To get into a good sleep routine, a person can start by assessing how much sleep they need. Then, they can determine when they should sleep and wake up for optimal health.
Experts believe that sleep is as important to human health as food and water. Getting the right amount of sleep can help prevent disease, boost immunity, and improve mental health.
Yet, many of us are not getting enough sleep. The Centers for Disease Control and Prevention (CDC) estimates that about one-third of adults don’t get the sleep they need.

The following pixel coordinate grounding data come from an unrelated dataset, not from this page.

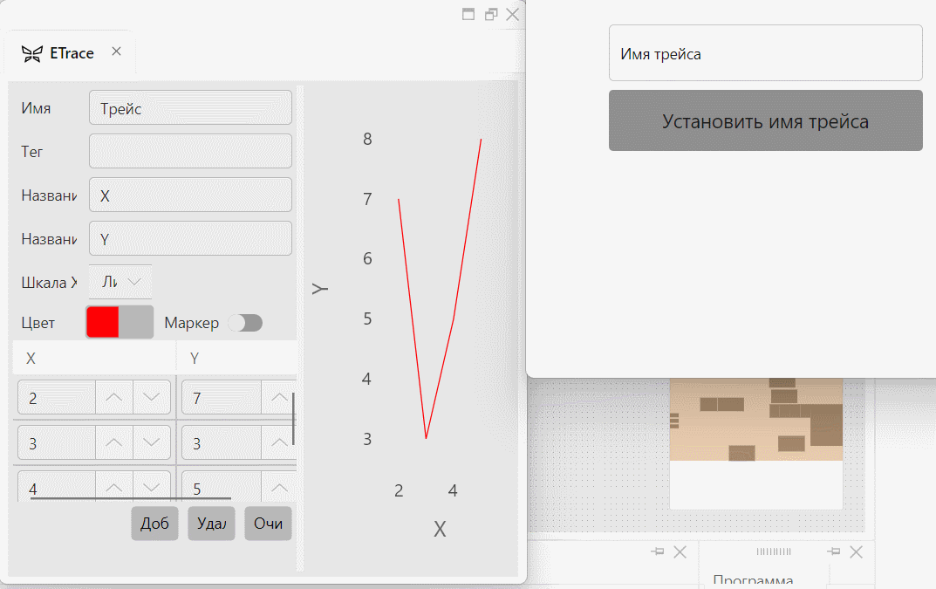Decrement X value 2 with down arrow
The height and width of the screenshot is (589, 936).
pos(152,397)
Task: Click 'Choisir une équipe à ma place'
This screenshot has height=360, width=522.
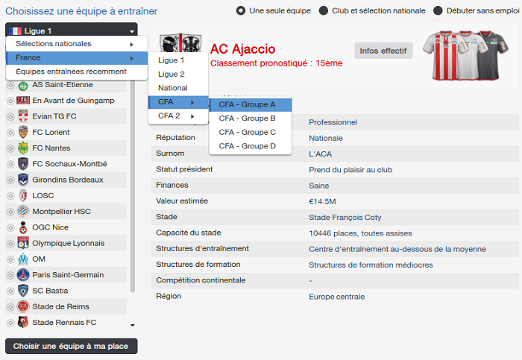Action: (x=72, y=347)
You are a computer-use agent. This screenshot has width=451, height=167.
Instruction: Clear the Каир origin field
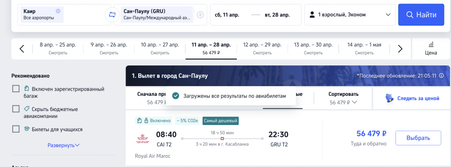58,11
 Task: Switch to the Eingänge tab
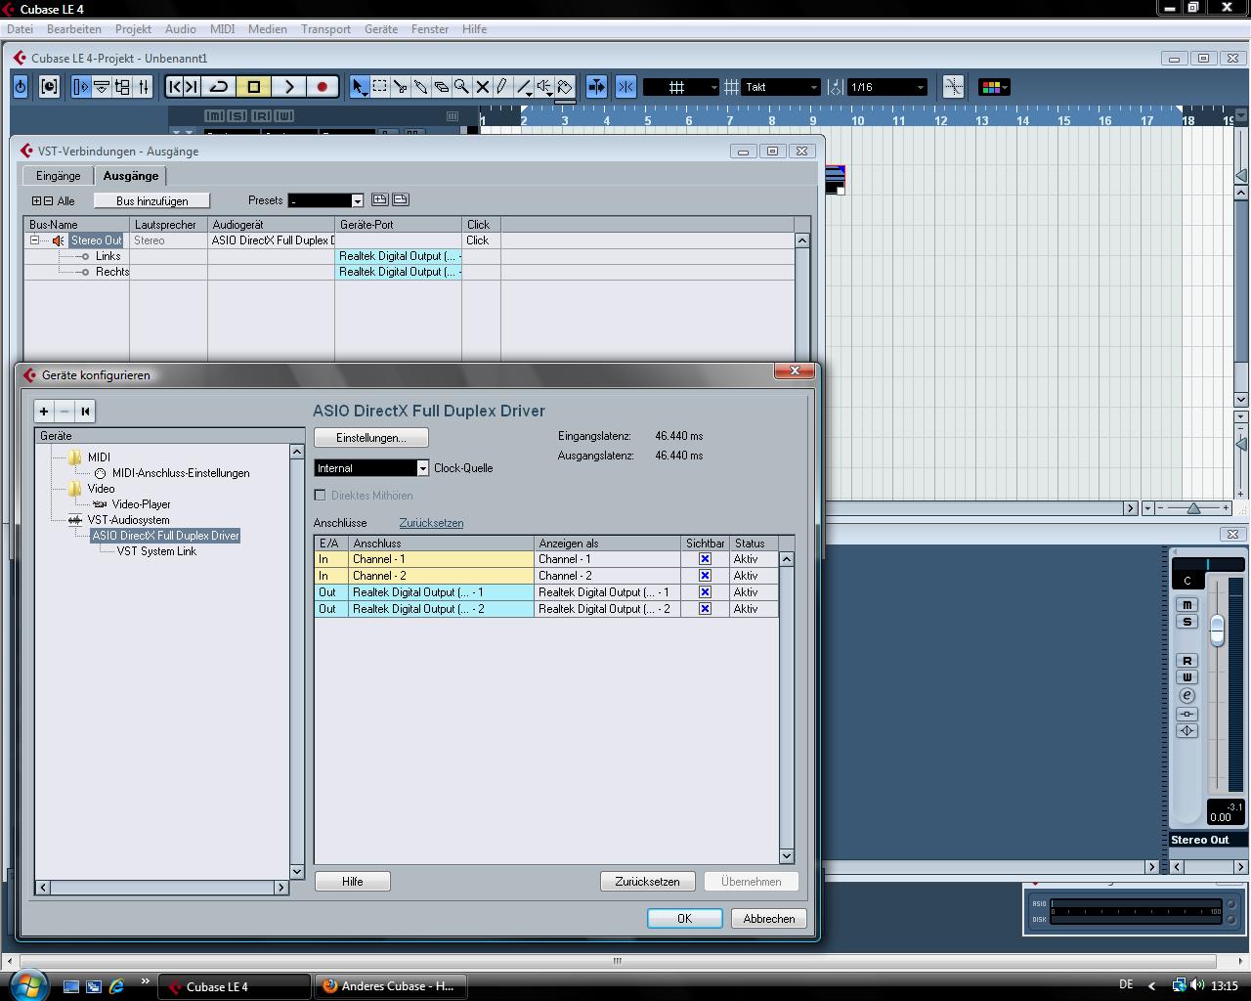click(x=59, y=176)
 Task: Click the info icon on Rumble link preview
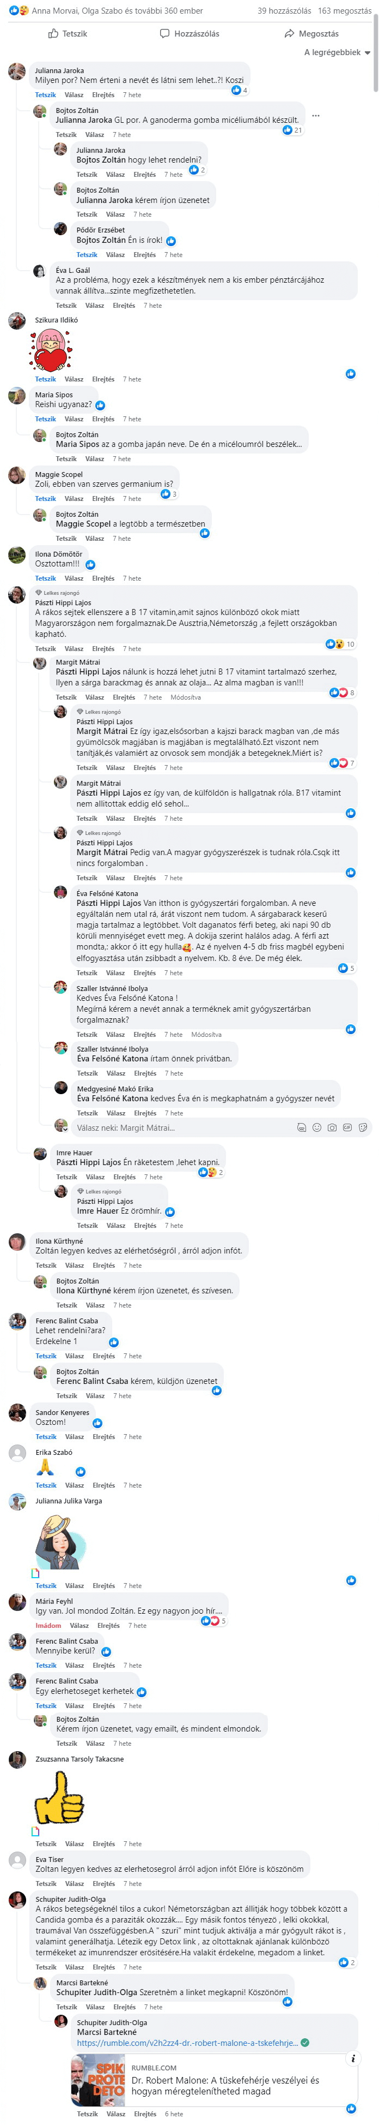coord(353,2058)
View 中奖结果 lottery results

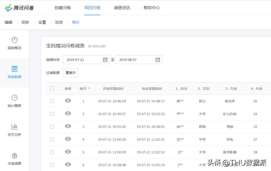tap(14, 159)
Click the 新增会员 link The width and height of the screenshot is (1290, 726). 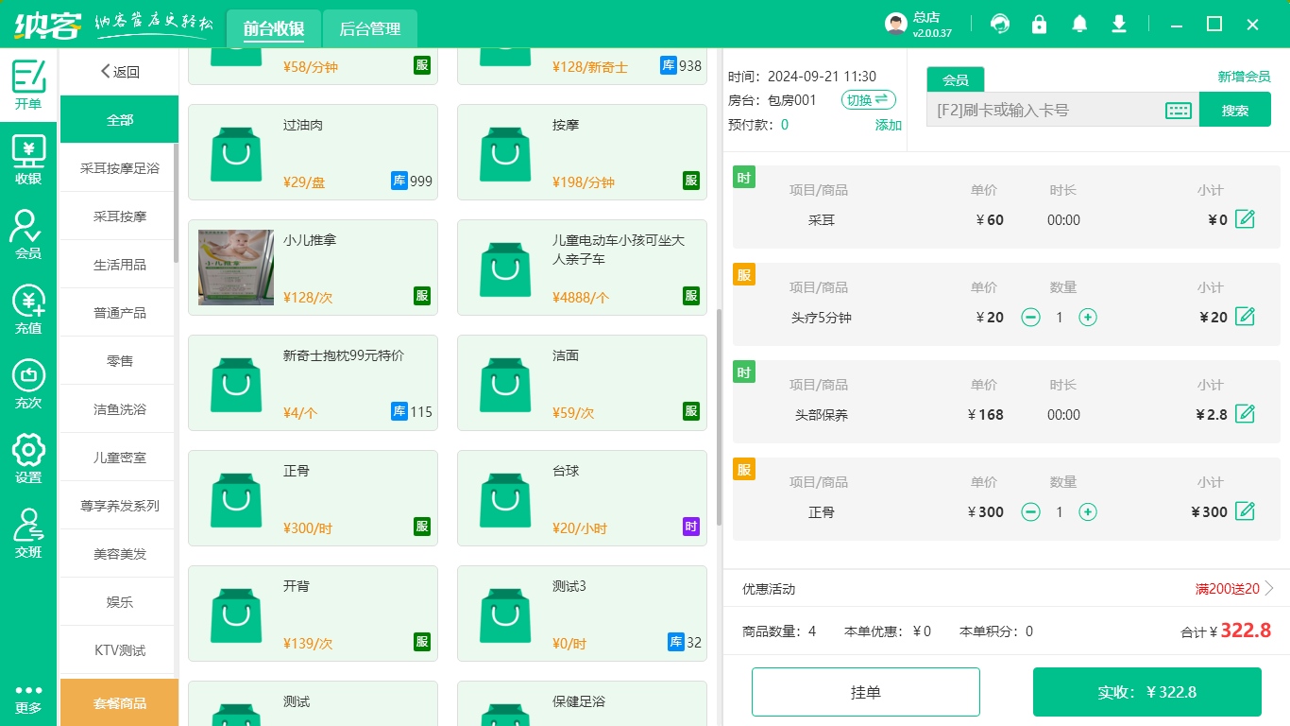1244,78
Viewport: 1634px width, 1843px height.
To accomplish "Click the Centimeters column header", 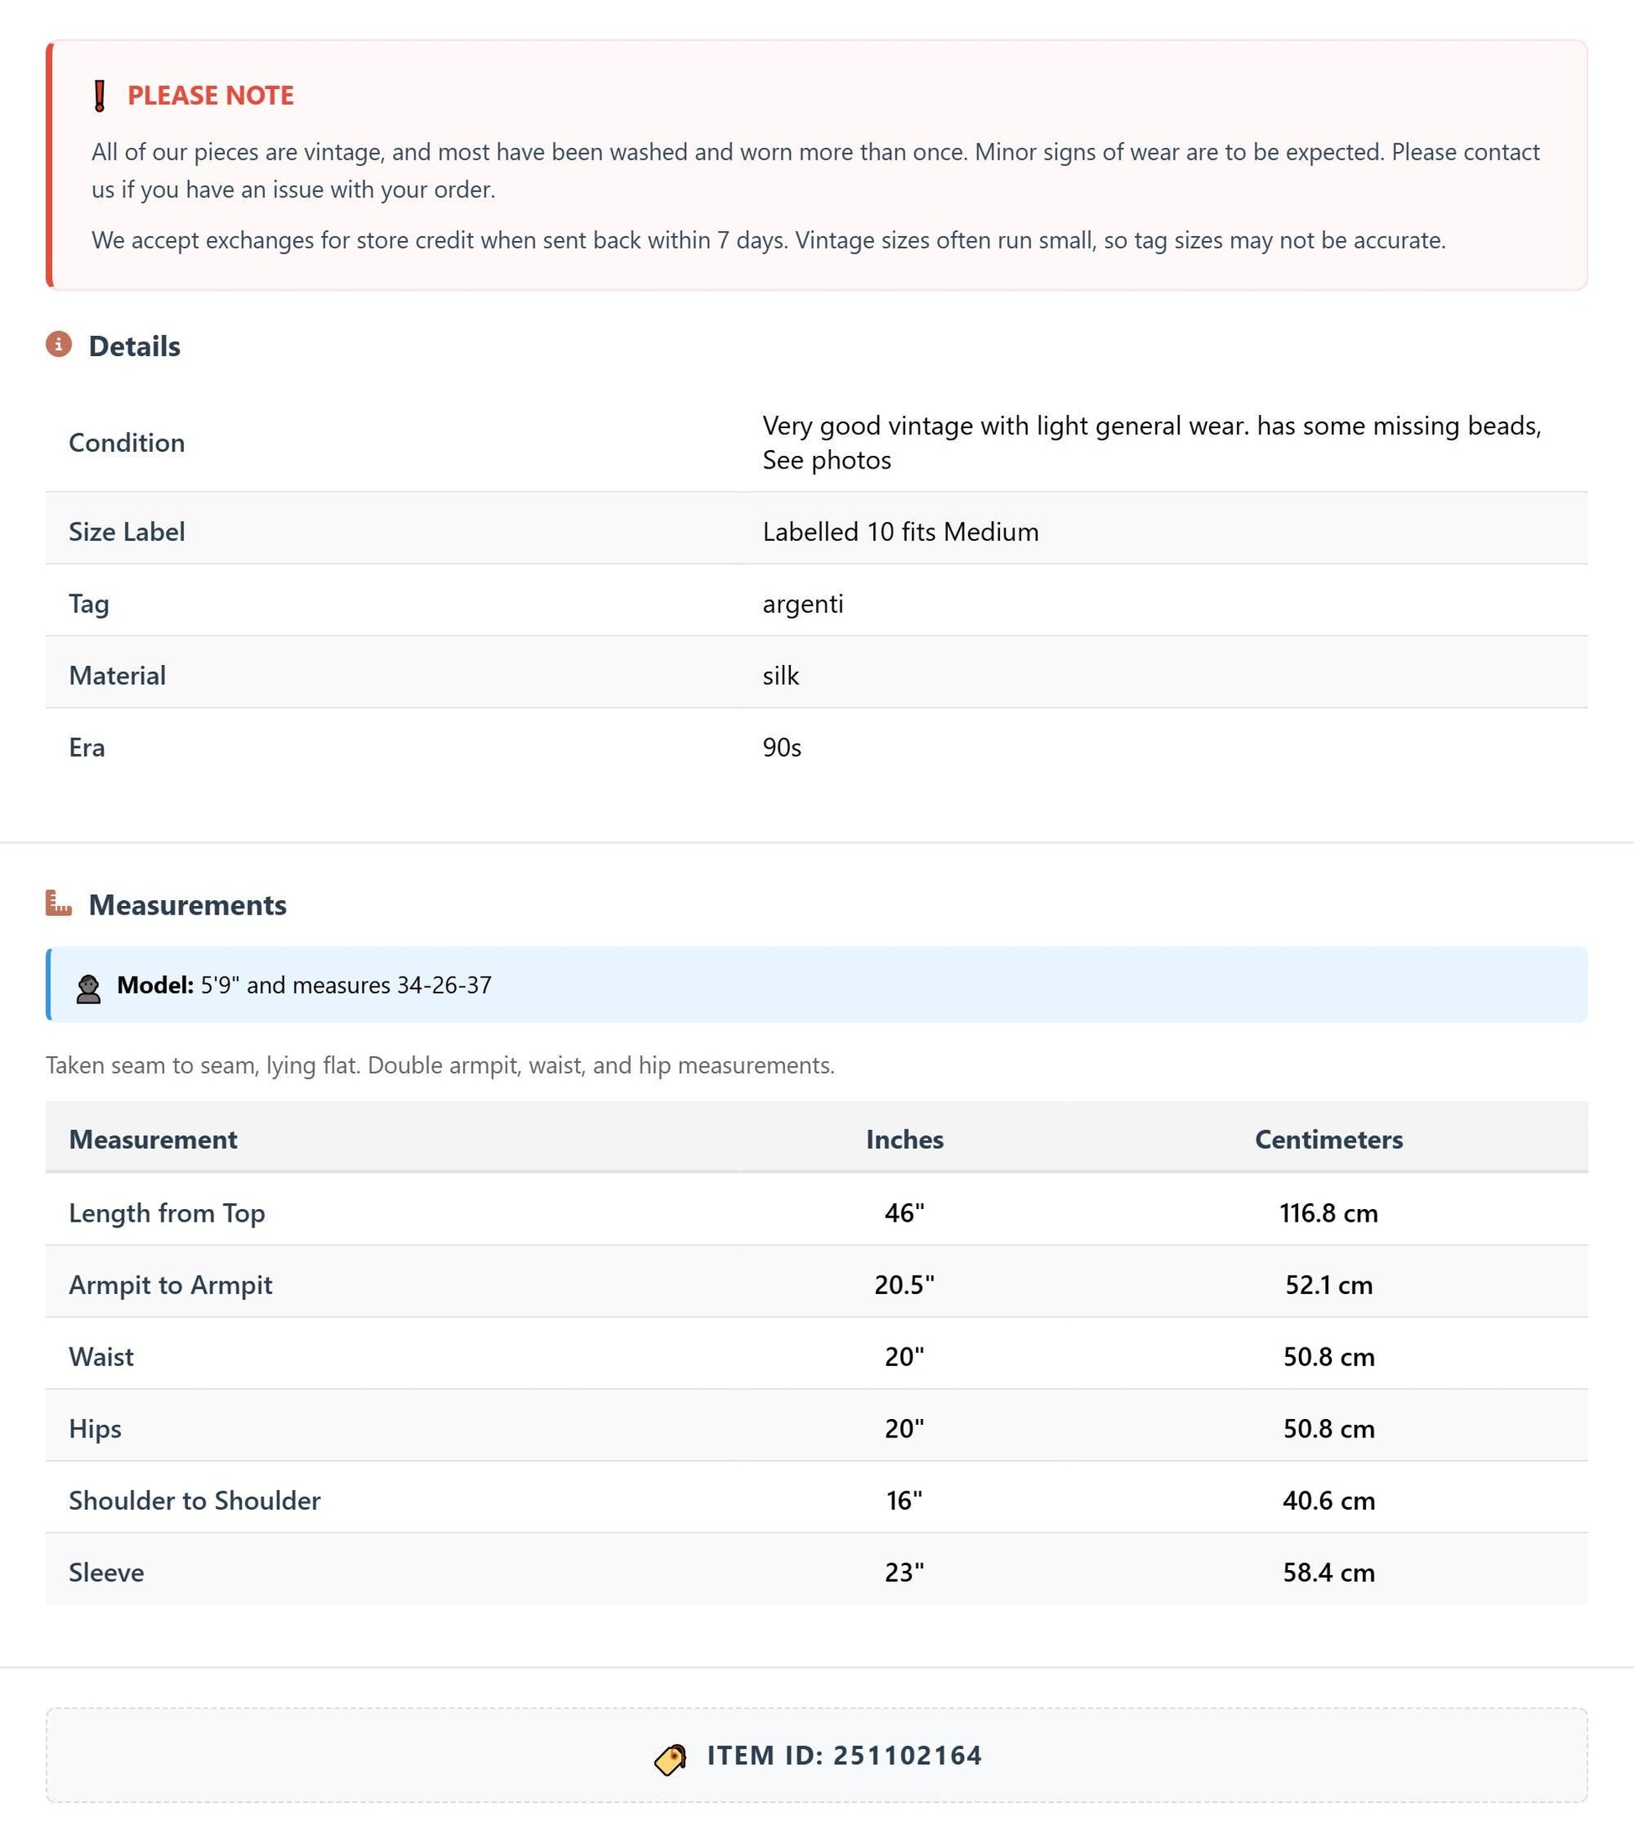I will click(x=1328, y=1139).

Creating a healthy sleep pattern may require schedule or lifestyle changes. Although it may be challenging at first, the benefits of adequate sleep are worth the effort.
How Much Should You Sleep?
Although there are general guidelines, some people need more sleep than others due to their lifestyle, any health conditions, and their genetic makeup.
The National Sleep Foundation (NSF) recommends that people of different ages get the following amounts of sleep every 24 hours:
- newborns (0–3 months): 14–17 hours
- infants (4–11 months): 12–15 hours
- toddlers (1–2 years): 11–14 hours
- preschoolers (3–5 years): 10–13 hours
- school-age children (6–13 years): 9–11 hours
- teenagers (14–17 years): 8–10 hours
- younger adults (18–25 years): 7–9 hours
- adults (26–64 years): 7–9 hours
- older adults (65 years and above): 7–8 hours
How to Get the Right Amount
The following chart can help a person know when they need to sleep to get 8 hours of sleep a night.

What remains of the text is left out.